In the version of Macbeth that we saw in Stratford this was played up as well. By having Macbeth savagely killing the babies of the witches in the first scene, it is apparent that Macbeth’s own actions are what destroyed him. The witches are not this exterior force of nature that randomly comes along to initiate Macbeth’s actions; they come from within him—within his own nature. That is the shattering truth that we must take responsibility for if we are to take to heart Cezanne’s insightful words: “Nature is on the inside.” The most catastrophic aspect of our tragedy is realizing that we are responsible for it.

Five

When the trip first ended I thought it was really upsetting.
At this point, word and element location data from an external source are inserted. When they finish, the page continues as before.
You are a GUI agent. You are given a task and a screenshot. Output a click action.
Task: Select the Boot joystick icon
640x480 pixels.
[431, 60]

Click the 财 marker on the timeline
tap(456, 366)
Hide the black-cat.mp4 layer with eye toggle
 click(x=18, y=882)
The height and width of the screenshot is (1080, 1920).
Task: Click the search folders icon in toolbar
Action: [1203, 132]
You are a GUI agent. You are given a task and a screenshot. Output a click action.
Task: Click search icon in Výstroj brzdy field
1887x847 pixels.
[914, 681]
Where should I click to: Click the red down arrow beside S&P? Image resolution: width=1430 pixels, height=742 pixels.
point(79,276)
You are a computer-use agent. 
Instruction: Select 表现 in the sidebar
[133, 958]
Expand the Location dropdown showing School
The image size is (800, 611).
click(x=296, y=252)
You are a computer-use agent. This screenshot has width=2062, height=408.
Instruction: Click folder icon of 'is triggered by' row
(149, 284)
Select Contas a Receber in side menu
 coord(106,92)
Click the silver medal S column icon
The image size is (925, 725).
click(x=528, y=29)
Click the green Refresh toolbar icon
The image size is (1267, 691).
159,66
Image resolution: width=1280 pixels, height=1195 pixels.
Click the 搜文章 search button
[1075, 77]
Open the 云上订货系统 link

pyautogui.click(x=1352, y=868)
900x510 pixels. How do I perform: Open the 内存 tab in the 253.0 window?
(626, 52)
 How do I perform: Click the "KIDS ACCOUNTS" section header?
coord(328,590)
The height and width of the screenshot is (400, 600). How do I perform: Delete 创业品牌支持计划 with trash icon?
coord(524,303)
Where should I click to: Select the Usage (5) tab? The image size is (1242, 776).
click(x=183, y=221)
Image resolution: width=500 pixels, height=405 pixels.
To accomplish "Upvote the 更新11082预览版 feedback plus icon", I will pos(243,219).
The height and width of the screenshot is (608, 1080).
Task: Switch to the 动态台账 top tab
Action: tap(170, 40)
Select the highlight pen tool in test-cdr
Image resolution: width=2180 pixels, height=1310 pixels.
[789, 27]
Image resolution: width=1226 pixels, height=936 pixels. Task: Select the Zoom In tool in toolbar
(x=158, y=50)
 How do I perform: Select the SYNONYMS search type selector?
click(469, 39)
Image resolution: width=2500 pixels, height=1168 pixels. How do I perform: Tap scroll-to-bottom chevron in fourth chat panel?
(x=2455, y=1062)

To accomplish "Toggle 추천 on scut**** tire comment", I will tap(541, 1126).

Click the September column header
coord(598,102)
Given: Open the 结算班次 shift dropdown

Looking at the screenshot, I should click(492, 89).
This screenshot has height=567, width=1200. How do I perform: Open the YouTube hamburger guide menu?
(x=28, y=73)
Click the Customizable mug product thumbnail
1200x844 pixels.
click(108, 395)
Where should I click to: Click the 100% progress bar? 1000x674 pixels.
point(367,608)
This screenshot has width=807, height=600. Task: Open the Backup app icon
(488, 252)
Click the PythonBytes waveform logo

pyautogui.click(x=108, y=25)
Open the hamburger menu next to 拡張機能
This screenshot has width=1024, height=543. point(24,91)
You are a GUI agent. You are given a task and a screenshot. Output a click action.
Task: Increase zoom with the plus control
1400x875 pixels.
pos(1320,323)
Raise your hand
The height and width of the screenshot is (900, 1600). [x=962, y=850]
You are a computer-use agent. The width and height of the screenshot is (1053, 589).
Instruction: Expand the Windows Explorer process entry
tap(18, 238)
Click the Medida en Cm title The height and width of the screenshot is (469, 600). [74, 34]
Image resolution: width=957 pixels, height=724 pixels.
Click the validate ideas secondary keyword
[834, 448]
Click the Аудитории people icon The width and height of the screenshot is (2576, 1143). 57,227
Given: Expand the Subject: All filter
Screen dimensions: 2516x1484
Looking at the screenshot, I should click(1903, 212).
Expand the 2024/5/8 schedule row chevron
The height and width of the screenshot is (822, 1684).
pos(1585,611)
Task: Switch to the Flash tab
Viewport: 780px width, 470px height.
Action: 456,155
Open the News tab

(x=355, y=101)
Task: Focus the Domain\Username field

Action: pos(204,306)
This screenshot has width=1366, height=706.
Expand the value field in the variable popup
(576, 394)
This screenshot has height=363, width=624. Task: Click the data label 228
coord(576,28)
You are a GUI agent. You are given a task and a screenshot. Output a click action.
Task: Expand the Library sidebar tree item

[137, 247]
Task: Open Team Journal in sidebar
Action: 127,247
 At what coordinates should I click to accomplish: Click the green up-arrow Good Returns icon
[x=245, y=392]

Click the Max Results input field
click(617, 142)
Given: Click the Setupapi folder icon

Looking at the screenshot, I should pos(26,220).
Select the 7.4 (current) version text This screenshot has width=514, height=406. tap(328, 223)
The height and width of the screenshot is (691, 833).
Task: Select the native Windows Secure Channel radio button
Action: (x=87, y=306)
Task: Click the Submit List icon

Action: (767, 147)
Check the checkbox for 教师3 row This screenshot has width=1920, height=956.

I had done and seen all of these amazing things with such interesting and insightful people, and then suddenly I was in Delaware—alone in my parent’s garage trying to think about everything I had just experienced, how we had gone so many places and seen so many things. And then as I started to think about Rembrandt and Shakespeare it dawned on me that our focus was on two artists whose homes had more of an impact on them than anything else. We studied Shakespeare through his home of Stratford, and Rembrandt who never left his Dutch home in search of Italy, as so many of his contemporaries did. And I realized that while this trip has left me with such a yearning to keep traveling to see new things, it has also left me with a delightful contentment for my immediate surroundings. I have a new appreciation for how the everyday world around me affects and inspires me. The despair of no longer being able to look out my bedroom window ontoMonet’s gardens, has been overcome by an excitement in looking out my window each morning to luscious cornfields at the peak of their season. A view newly awakened by my senses.

As I sit here, cleaning up my messy sentences and organizing my images, Alan and John’s words are echoing through my head, “Kill your internal editor.” Although I have recently gained a certain amount of trust in my self-expression, having this journal published can’t help but make me feel as though I am standing in the street naked waiting for people to poke at me. I couldn’t feel more vulnerable if my journal included twenty nude self-portraits with accompanying verbal descriptions—because really this is the same thing. Yet my senses are tickled with this vulnerability.